We met in that same little chapel upstairs. It was quite a group, the three young guys from Tanzania (ages 30, 26 and 22), two Chinese, two Germans (Fabian and another German monk, Joseph, from their old congregation of the Dormition who is considering transfer for Hildesheim), then Federico and three other Italian postulants-observers. Since they liked the music so much, I decided to do the session around a few songs. We had heard the reading from Hosea 2 that morning at Vigils, I will lead her into the desert and tenderly speak to her heart, which I love so much, followed by a reading from the Spiritual Canticle of John of the Cross. So I choose that as a theme, you might say, one my standard screeds, how the cell and solitude itself is both a desert and a bridal chamber, a place of love and a place of purification. And then talked about a new look at asceticism, one that is not about punishing the body but “training the senses and stilling the mind,” as yoga teaches. The energy and the container, stuff like that. During my sabbatical I wrote a song based on that same Hosea reading, which I sang for them, and the “Arise My Love” from the Song of Songs, and in the end the song “Holy Now,” whose words sounds even more powerful translated into Italian. Joseph, the German who is considering transferring and who has been a monk for 20 years, said that it was different from any novice conference that he had ever heard, which could go either way, really, but Fabian was wildly enthusiastic as was Federico and the Tanzanians.


But the real highlight came afterward. The Tanzanians had written a song for the solemn profession of Emanuele, Don Bosco and Elia which took place a few months back. Simple words, in Swahili, praising the day and telling what it was about and then repeating the same verse for each man replacing one name for another. The youngest, John, who both Federico and Axel say has a real talent for music, had composed most of it and even come up with a choreography to accompany it. It had harmony and a countermelody and Fede accompanied them on a djembe. After they sang it, John and Onesforo (I am not making that name up) tried to do the dance, but Onesforo kept forgetting it and they wound up laughing. I got a video of both. And then all the formation guys together sang a beautiful song that Fede had written and taught them all, based on Saint Romuald, called Il Privelegio d’Amore–“The Privilege of Love,” just beautiful, again harmonized, accompanied by the guitar. They are pretty fortunate to have such a large group together here in formation, though they are not always all here at the same time. I am not sure they all appreciate what they have, but then again, “don’t it always seem to go…”?
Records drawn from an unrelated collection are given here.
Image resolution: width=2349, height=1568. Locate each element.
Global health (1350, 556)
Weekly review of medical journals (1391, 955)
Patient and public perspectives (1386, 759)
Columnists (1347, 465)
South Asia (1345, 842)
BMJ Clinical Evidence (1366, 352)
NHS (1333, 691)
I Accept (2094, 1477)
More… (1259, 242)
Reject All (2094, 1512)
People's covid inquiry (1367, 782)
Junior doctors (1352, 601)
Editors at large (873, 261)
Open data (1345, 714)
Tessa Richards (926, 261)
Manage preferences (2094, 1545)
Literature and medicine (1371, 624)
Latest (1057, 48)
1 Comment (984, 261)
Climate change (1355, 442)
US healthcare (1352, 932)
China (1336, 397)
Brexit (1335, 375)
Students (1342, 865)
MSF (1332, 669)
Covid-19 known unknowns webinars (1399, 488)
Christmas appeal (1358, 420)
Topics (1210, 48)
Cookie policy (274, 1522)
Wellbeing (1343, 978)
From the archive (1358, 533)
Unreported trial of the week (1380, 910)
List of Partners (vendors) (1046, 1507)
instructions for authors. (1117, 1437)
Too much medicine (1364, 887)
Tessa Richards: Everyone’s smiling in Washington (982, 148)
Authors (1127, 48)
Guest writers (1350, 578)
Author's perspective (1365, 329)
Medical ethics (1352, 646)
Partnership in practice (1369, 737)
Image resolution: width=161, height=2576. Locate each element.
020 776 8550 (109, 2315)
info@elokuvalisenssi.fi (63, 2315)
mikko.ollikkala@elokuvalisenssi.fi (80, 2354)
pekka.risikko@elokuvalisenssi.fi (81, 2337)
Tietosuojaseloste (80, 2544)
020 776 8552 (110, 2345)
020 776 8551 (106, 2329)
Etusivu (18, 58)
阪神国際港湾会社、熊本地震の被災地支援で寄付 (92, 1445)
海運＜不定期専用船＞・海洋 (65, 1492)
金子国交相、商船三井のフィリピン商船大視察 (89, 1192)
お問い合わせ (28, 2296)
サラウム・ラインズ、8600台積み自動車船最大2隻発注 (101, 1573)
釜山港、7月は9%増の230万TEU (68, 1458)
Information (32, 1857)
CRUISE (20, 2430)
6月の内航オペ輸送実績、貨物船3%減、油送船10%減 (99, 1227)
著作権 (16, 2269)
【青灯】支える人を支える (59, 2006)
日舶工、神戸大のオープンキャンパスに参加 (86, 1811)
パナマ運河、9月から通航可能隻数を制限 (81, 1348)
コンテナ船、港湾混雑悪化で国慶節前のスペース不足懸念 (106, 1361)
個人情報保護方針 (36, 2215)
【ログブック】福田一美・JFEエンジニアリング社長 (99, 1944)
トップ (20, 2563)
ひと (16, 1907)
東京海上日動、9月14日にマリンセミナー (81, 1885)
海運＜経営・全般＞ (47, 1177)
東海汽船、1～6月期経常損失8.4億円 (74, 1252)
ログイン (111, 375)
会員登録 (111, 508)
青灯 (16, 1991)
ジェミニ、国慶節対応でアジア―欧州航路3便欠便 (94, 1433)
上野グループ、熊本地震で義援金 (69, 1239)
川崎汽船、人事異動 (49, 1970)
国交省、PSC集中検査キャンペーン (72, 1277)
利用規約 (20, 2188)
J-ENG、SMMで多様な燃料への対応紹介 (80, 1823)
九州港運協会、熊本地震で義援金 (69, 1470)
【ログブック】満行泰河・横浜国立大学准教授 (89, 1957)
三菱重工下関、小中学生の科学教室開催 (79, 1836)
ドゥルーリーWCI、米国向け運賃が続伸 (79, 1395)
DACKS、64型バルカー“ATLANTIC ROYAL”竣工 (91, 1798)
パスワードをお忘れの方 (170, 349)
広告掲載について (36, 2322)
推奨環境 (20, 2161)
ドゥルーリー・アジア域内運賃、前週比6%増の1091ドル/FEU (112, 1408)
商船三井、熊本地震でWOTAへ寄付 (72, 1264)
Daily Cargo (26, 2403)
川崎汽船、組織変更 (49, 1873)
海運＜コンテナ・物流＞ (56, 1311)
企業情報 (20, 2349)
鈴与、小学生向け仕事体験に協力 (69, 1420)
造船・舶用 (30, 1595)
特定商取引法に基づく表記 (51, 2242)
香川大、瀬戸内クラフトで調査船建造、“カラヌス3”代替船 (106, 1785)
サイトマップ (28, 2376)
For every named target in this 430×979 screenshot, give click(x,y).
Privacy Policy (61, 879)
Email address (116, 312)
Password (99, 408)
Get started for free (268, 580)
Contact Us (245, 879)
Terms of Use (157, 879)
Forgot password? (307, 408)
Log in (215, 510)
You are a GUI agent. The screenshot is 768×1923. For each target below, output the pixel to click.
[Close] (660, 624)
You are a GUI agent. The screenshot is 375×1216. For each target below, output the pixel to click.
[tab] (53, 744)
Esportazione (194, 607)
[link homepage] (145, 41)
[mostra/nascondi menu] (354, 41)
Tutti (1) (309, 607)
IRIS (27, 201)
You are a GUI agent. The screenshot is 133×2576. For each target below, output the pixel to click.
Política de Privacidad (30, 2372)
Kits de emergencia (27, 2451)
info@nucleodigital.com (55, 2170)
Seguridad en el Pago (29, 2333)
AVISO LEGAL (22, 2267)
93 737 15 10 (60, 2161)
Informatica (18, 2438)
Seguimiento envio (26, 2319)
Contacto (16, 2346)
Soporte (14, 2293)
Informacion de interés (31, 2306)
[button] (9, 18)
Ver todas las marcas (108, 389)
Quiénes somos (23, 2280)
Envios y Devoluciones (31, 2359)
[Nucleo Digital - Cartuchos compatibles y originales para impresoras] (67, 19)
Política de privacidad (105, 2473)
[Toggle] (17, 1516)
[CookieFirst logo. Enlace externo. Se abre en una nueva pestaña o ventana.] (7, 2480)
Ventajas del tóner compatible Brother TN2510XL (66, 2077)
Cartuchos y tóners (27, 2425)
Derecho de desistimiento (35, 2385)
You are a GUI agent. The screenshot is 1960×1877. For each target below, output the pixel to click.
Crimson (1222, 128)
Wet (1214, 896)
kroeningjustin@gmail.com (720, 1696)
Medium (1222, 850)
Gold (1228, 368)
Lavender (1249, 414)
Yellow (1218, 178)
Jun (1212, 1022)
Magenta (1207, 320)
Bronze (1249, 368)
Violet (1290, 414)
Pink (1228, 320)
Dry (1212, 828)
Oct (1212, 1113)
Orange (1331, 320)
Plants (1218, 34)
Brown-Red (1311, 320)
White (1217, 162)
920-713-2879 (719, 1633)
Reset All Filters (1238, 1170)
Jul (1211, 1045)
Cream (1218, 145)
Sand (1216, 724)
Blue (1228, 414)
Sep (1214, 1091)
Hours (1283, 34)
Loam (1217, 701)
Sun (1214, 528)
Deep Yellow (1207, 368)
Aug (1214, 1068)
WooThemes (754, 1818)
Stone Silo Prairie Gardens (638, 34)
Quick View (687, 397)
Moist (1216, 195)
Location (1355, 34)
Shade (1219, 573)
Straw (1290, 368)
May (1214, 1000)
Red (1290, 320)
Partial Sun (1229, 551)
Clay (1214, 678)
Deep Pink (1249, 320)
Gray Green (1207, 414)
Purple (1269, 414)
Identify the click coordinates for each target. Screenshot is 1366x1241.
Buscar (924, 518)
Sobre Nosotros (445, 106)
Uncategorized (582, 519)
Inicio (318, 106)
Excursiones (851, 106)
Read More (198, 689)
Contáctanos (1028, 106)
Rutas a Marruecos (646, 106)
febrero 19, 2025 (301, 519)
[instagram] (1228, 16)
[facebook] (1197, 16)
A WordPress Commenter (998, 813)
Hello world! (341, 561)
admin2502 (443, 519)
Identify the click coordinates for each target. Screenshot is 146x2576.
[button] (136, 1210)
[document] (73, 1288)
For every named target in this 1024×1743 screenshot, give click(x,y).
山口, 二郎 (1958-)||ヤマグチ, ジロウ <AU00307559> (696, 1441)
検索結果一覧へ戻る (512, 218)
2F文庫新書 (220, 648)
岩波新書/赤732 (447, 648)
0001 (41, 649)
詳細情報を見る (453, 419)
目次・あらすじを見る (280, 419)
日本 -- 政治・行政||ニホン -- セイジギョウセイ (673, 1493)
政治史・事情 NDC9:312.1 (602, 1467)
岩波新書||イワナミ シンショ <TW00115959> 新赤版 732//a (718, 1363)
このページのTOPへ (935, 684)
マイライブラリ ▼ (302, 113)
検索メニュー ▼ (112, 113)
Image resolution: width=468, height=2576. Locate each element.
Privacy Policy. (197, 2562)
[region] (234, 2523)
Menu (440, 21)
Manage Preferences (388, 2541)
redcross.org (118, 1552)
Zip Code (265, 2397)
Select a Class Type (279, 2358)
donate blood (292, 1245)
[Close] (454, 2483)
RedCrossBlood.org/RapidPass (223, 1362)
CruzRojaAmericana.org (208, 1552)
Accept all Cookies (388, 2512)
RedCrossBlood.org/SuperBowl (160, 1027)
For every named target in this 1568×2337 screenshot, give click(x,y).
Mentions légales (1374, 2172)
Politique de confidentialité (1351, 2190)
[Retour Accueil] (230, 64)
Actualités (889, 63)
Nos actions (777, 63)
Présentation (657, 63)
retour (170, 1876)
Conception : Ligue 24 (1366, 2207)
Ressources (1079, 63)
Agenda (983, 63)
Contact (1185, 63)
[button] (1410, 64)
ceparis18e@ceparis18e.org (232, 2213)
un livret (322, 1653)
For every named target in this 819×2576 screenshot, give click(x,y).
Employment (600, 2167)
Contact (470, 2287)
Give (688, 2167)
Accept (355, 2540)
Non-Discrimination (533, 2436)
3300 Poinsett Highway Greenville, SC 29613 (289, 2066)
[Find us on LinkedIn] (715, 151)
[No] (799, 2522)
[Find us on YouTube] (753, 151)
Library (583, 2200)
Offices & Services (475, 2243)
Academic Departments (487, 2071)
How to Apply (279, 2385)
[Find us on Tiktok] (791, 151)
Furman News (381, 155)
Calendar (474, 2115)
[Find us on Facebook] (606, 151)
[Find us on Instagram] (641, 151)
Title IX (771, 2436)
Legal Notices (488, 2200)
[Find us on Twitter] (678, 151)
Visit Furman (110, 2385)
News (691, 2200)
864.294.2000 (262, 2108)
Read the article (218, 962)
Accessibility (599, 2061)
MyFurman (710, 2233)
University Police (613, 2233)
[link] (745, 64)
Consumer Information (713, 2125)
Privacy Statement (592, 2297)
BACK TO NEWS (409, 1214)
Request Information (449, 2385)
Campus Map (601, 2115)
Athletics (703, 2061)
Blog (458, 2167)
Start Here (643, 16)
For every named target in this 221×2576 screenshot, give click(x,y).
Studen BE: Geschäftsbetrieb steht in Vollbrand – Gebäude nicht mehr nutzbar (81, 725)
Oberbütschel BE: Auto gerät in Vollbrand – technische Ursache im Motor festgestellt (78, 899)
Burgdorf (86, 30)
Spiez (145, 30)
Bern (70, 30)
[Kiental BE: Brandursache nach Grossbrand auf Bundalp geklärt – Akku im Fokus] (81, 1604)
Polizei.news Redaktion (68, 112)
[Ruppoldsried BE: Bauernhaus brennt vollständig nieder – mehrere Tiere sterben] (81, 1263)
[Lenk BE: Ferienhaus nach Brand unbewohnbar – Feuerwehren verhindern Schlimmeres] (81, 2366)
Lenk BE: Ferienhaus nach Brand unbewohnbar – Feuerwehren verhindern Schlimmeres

Now, as I say, I’m up at the Sacro Eremo. All the Germans are here too, five of them. I asked to just have a room instead of a full cell, partially because I am only here for a few days and it seemed like such trouble to set up and clean a cell. Plus they are big and ungainly, and I always take some time to feel comfortable in one here. Some years ago I had a magical stay here in an old room, from the 13th century, above the kitchen and portineria, where you could smell the smoke of the caminetto seeping through the floor, and I was trying to get that one again. But instead I am in a room that I did not know existed, above the sacristy of the church up this very steep flight of stairs, where beloved Don Carlo used to live. Apparently, it was the room of the sacristan at one time. It looks out over the property behind the church on one side with a view of all the cells on the other. It’s as silent as can be and it was pitch dark at night. I’ll be here now until I go to the nuns on Sunday. I had a long visit with Axel yesterday afternoon when I arrived, but other than that I have little to do, thankfully, my only real days off during this trip. Alessandro did announce to the brothers that if any of them wanted to speak to me as vistatore, I was available. Though I think there will not many who will avail themselves of that here.